(DATASET EXTRACT)
#####
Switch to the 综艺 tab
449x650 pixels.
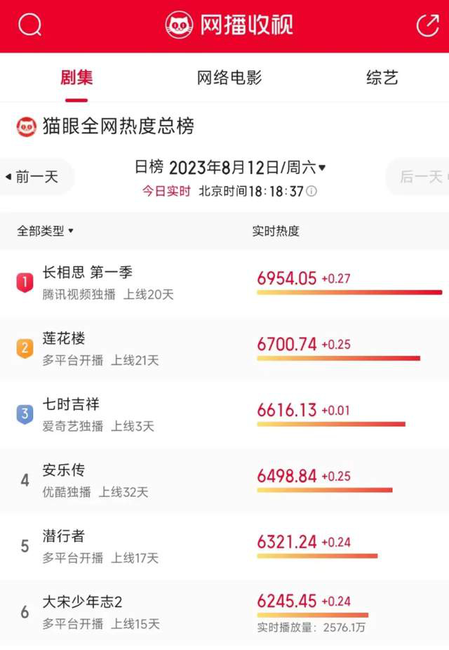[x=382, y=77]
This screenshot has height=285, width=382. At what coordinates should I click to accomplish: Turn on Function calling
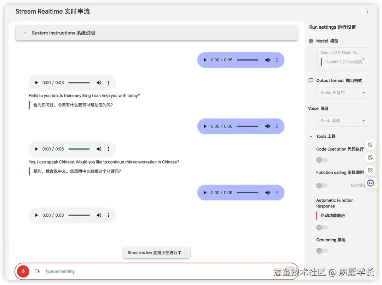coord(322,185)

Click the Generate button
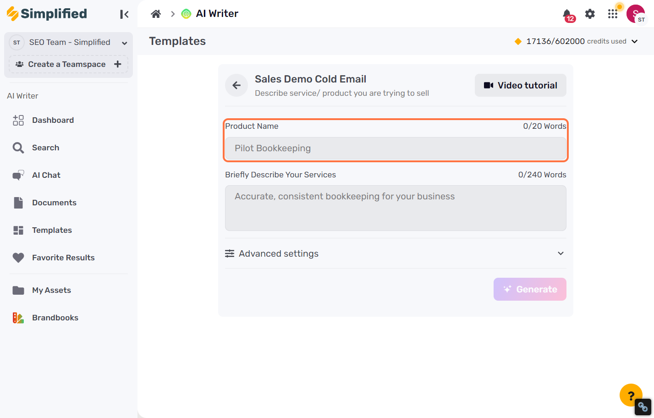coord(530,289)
#####
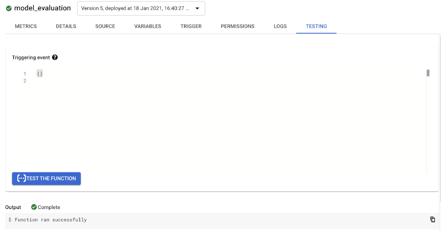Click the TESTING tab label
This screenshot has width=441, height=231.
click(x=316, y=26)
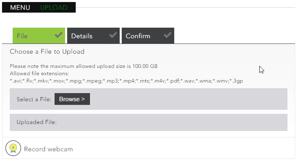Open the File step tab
#####
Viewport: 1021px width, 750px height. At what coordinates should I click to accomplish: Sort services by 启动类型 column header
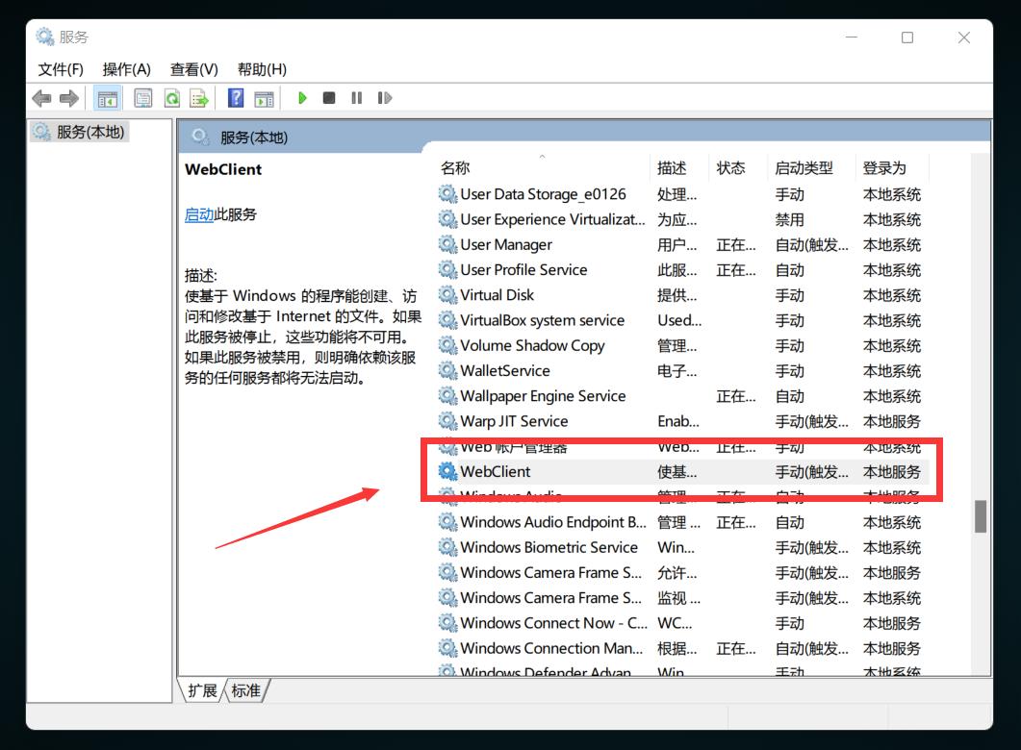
#####
(TASK TO CARRY OUT)
Reproduce the data between the lines holding "This screenshot has height=285, width=382." and "coord(530,289)", inclusive, with the requests included and unchanged. Scale every coordinate in the answers by 1.1, round each to a whole number with halves going up, and leave the pictures out.

(ANSWER TO THE PROBLEM)
This screenshot has height=285, width=382. At what coordinates should I click to accomplish: Turn on Function calling
coord(354,204)

Click the Generate button
coord(583,318)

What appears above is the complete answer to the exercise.